React Components
What are we trying to accomplish?
In this lesson, students move from thinking about React as a single large application to understanding it as a composition of smaller, reusable components. The goal is to help students reason about how UI can be broken down into logical pieces, how data flows between those pieces, and how responsibility is divided between parent and child components.
By the end of this lesson, students should understand why components exist, what problems they solve in large applications, and how props and component-level state enable predictable, maintainable UI behavior. This lesson emphasizes architectural thinking: deciding where logic should live, how components communicate, and how to avoid tightly coupled designs.
Lectures and Assignments
Lectures
Assignments
Terminal Learning Objectives (TLO's)
- Create reusable React components using functional component syntax.
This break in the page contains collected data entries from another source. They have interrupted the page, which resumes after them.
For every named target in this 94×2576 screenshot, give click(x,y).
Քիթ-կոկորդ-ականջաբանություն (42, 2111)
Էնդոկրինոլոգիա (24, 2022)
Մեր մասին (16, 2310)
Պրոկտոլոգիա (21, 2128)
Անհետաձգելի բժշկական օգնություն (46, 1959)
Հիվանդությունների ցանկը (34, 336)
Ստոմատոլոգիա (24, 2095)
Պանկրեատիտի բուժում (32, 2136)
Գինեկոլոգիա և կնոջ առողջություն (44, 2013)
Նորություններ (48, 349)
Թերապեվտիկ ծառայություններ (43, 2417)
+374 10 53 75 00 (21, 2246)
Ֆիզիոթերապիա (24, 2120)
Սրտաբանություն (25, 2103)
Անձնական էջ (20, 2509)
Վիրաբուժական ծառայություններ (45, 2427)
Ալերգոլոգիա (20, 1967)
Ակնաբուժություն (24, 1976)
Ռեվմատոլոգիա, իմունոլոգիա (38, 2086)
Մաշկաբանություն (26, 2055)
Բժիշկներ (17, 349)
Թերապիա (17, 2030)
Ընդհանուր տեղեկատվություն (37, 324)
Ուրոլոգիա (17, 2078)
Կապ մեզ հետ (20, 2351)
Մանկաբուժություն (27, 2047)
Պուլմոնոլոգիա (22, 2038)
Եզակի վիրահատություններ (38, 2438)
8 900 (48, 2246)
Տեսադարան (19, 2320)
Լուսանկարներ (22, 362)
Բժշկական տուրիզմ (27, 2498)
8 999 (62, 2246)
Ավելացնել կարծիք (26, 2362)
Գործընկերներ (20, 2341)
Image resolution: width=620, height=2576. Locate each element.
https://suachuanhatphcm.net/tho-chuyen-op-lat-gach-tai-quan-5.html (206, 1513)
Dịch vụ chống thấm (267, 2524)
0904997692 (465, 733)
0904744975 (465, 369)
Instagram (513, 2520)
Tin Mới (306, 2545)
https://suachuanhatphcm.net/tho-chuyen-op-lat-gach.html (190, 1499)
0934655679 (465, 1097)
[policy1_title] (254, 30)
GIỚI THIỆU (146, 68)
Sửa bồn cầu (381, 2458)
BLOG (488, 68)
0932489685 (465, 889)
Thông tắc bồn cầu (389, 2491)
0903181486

- Pass data from parent components to child components using props.
- Render dynamic data inside components using JSX expressions.
- Deconstruct props for cleaner and more readable component code.
- Refactor inline JSX into dedicated child components.
- Implement component-level state using the
useStatehook. - Manage independent UI behavior at the child component level.
- Lift state to a parent component when multiple children depend on shared data.
- Structure React projects using common folder and file conventions.
Enabling Learning Objectives (ELO's)
- Understand what a component represents in a React application.
- Explain what problems components solve compared to monolithic UI files.
- Describe the one-way data flow model in React (parent → child).
- Understand the difference between props and state.
- Reason about when data should be passed as props versus stored as state.
- Understand the trade-offs of parent-owned state versus child-owned state.
- Develop intuition for component responsibility and separation of concerns.
- Build a mental model for how UI composition scales in real-world React applications.